Croockewitt —seorang peneliti yang ditugaskan— bahwasanya Pulau Belitung nihil
akan kandungan timah. Pada bukunya itu, John Loudon menuangkan perasaan sedih
dirinya dan kolega saat mendengar laporan penelitian tersebut. Akan tetapi John
Loudon beserta koleganya tidak patah arang. Sesampainya di Batavia —pada 12
Maret 1851, John Loudon segera mengirimkan Corneelis de Groot untuk melakukan
penelitian ulang tentang keberadaan timah di Belitung.
Sementara itu sambil menunggu hasil penelitian de Groot, John Loudon mengisi waktu luangnya di Batavia dengan menyelidiki berbagai arsip dan keterangan mengenai Pulau Belitung. Lamun, hasilnya tetap sama. Catatan soal eksistensi timah Belitung masih nihil. John Loudon lagi-lagi tidak patah semangat. John Loudon terus mencari keterangan hingga kemudian mendapati bukti dari Kapten Kuhn yang pernah bertugas di Belitung. Kapten Kuhn bersaksi, bahwa dirinya melihat sendiri penggalian dan peleburan timah oleh penduduk lokal Belitung. Berdasarkan kesaksian dari Kapten Kuhn ini, John Loudun menjadi yakin bahwa Belitung memang memiliki kandungan timah. Untuk itulah John Loudon beserta koleganya bertolak ke Muntok, Bangka (12 Juni 1851) terkait penelusuran lebih jauh soal Belitung. Pada tanggal 18 Juni 1851, John Loudon pergi menemui kepala pelabuhan (syahbandar) Muntok. Melaluinya diperoleh keterangan, bahwa syahbandar Muntok sering mendengar dari pedagang yang singgah tentang timah Belitung. Lantas, John Loudon semakin yakin dan memutuskan untuk berlayar ke Pulau Belitung.
John Loudon Tiba di Pulau Belitung (1851) dan
Deskripsinya Tentang Pulau Belitung
Menurut catatan John Loudon (1883: 15),
dirinya dan kolega tiba di Belitung, tepatnya Tanjungpandan pada 27 Juni 1851.
Sebelum menuliskan lebih jauh soal aktivitasnya di pulau ini, John Loudon
terlebih dahulu memaparkan Pulau Belitung secara umum, seperti tentang
sejarahnya, kehidupan sosial-ekonomi, dan kondisi demografi.
John Loudon menjelaskan bahwasanya
hingga tahun 1812, Pulau Belitung—bersama dengan Bangka —menjadi wilayah
kekuasaan Palembang. Setiap tahun, Pulau Belitung harus mengirimkan upeti
kepada sultan Palembang berupa 1.000 batang besi, 50 tikar, 2 kati[1]

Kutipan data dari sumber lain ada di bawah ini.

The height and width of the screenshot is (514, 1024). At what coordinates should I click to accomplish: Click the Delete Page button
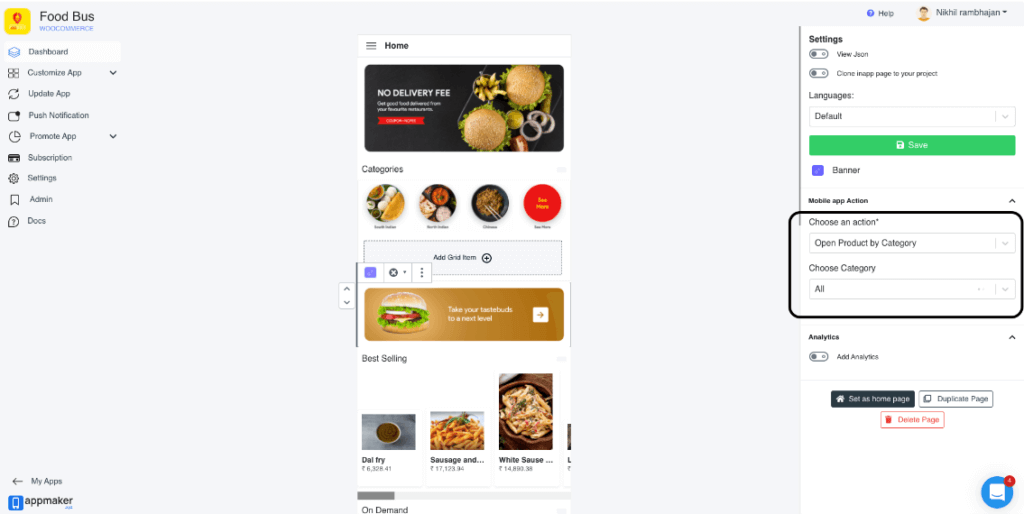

garu, 2 kati lilin, dan lain-lain. Selanjutnya pada tahun 1821, Pulau Belitung
diambil alih oleh pemerintah Hindia-Belanda. Pada saat John Loudon berlabuh
(1851), adminastrasi di Pulau Belitung terbagi atas beberapa distrik, seperti
distrik Tandjong Pandan, Sidjok, Boeding, Badau, Blantoe, dan Lingan[2].
Distrik-distrik tersebut dikepalai oleh seorang ngabehi, terkecuali distrik Tandjong Pandan dan Lingan yang
dikepalai oleh depati. Jabatan ngabehi
diangkat langsung oleh depati melalui persetujuan terlebih dahulu dengan Hindia-Belanda. Antara jabatan ngabehi dan
depati, terdapat privilese (hak istimewa) yang berbeda. Tiap tiga bulan sekali,
seorang depati memperoleh subsidi dari pemerintah, berupa f 600, 81,5 pikul[3]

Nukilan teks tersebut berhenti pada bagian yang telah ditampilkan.